Start of Block
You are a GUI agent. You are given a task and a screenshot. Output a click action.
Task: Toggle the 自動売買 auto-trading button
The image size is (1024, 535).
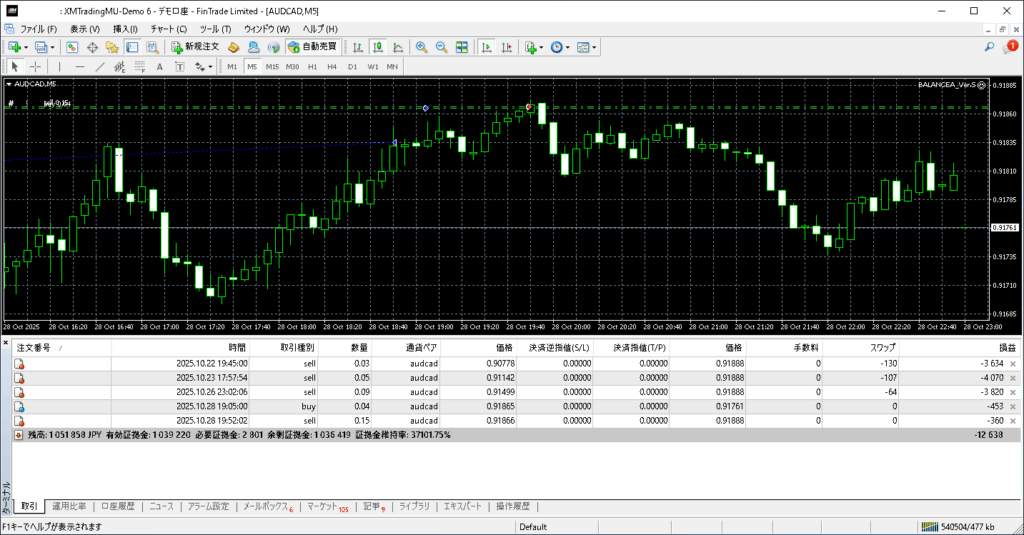tap(312, 47)
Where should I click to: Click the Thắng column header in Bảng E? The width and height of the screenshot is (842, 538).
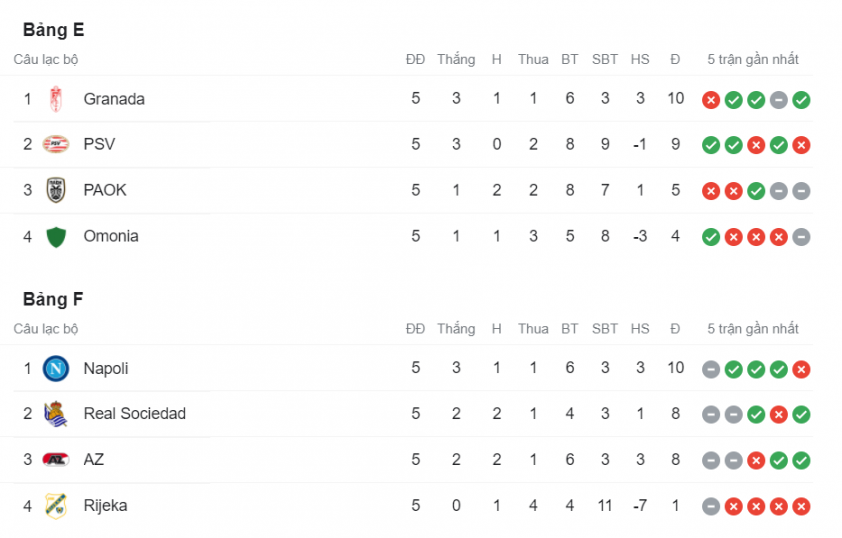click(x=456, y=60)
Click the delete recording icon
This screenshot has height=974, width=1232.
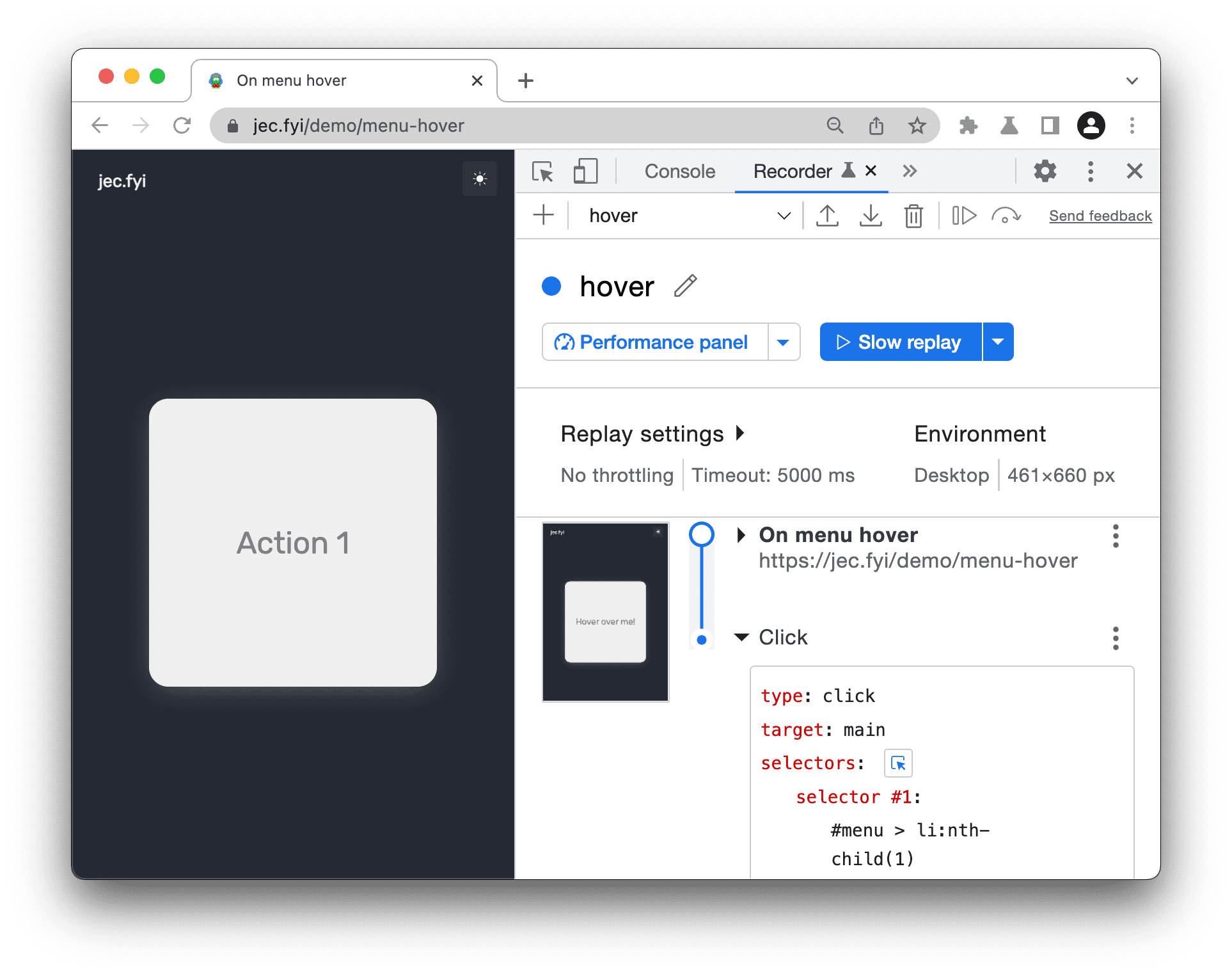913,217
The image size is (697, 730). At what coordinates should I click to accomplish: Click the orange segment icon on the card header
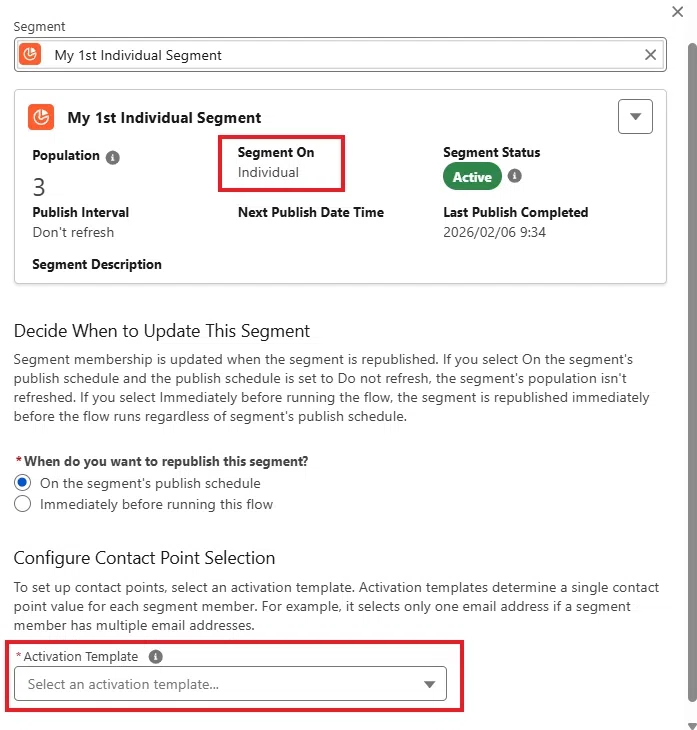click(x=41, y=117)
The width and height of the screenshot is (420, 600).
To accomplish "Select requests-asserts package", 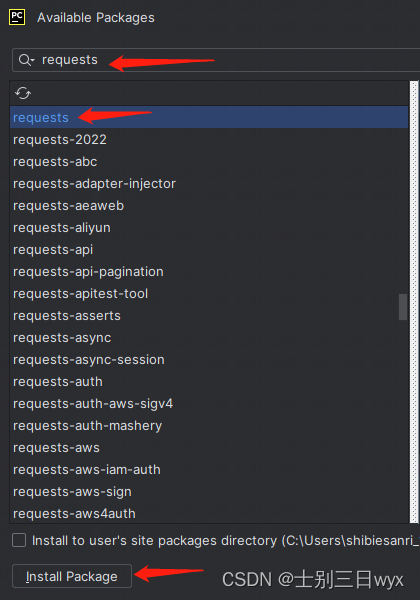I will pyautogui.click(x=209, y=316).
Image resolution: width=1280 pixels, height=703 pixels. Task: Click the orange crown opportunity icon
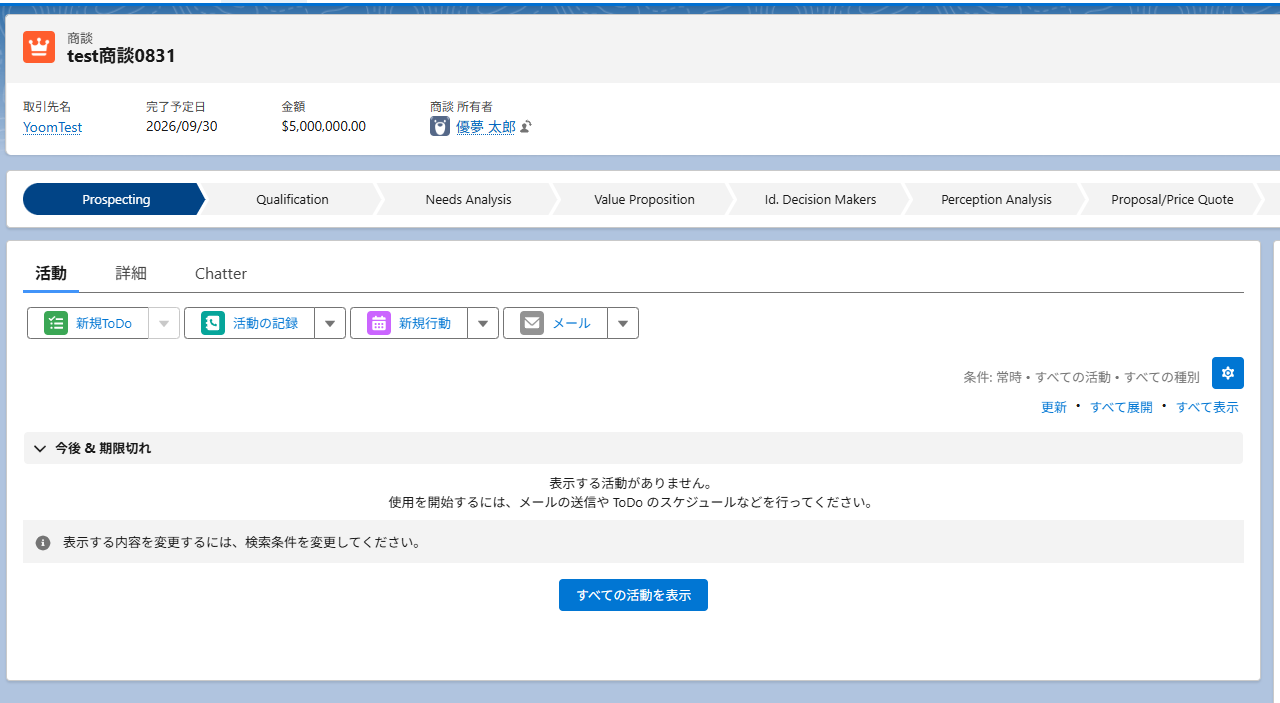(39, 47)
End of Block
▸ **Work instructions**
Nothing but the lines from the line with "Image resolution: width=1280" through the end of the listing should appear in the answer, each duplicated exactly, without pictures.

▸ **Output**
Image resolution: width=1280 pixels, height=703 pixels. Task: Click the orange crown opportunity icon
(39, 47)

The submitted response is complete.